In an exclusive discussion with CNBC - which CNBC.com will bring to you over the course of this week - a recruitment expert, a policy advisor, a CEO, a financier and a NGO leader discuss how young people can find long-term work and how business and government can stop the creation of a ‘Lost Generation.’

In the first of these exclusive discussions we discuss what opportunities there are out there for young people and how young people seize them.

“During the financial crisis of 2008, you had bankers really overflowing and dominating the workforce,” David Arkless, President of Corporate and Government Affairs at Manpower , said.

“Not only did you have financial services as the dominating sector within, for example, the S&P 500, but you also had it as the dominate sector in terms of work, so, you know MBA college students coming out of school rather than going into jobs that are underpinnings of any economy, like fast speed trains or healthcare, they were going toward financial services because that’s where they thought the money is,” he added.

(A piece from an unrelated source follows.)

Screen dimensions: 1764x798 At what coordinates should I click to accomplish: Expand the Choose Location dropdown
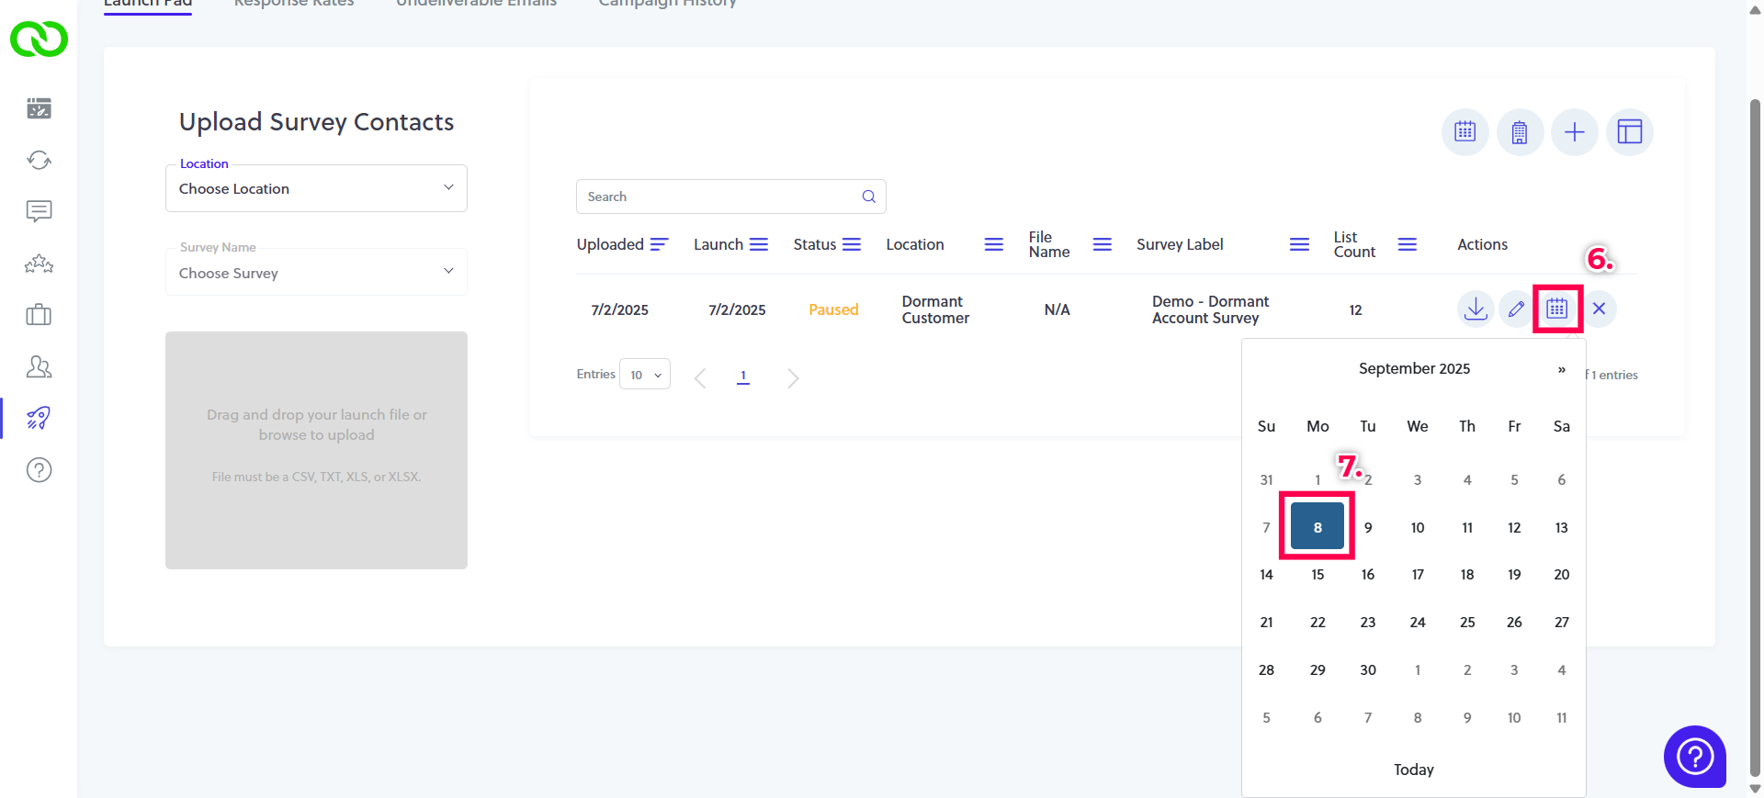pos(316,188)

Peter Loscher, the CEO of Siemens , has 4,000 jobs going in Germany alone despite record unemployment across Europe and says he aims to make science sexy again.

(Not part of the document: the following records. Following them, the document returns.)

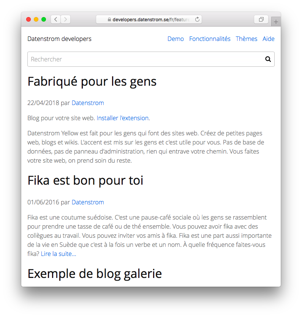The image size is (302, 317).
Task: Open the Thèmes navigation item
Action: 247,39
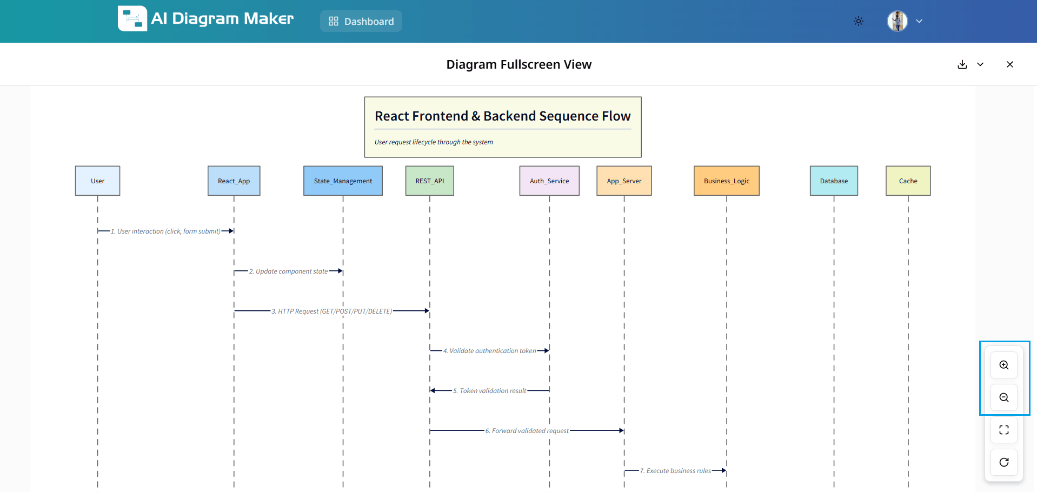Viewport: 1037px width, 492px height.
Task: Toggle the light/dark theme sun icon
Action: click(x=859, y=21)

“My message to young people is a very simple one. Industry needs you,” Loscher said.

Pioneering companies are looking for“very passionate people” – a key personality trait, he added.

Engineering and Technical

The problem for many young peopleis that first break.

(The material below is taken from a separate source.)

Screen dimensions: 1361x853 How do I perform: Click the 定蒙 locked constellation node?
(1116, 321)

The young people CNBC spoke to talked of themselves or friends losing confidence following two or three knock-backs but John Studzinski, Senior Managing Director at the Blackstone Group says determination will pay off.

“You have to knock on the door 19 times and on the 20th time it’ll open up. And I really do believe that,” Studzinski said.

“And if you get a young person to understand that you have to knock 19 times, if the door closes the first three or four times that’s all part of learning,” he said.

“You have to understand that the door closing 19 times is actually the norm, and has nothing to do with them, it’s just part of the road to employment.” For years, young people assumed that a path into education would be school, university then work.

As the world has changed, the ways into work have changed, and understanding that change could be crucial to you getting into highly paid, rewarding work.

“Young people are starting to discover that it might be worth their while to go into vocations, engineering and technical areas,” Arkless said.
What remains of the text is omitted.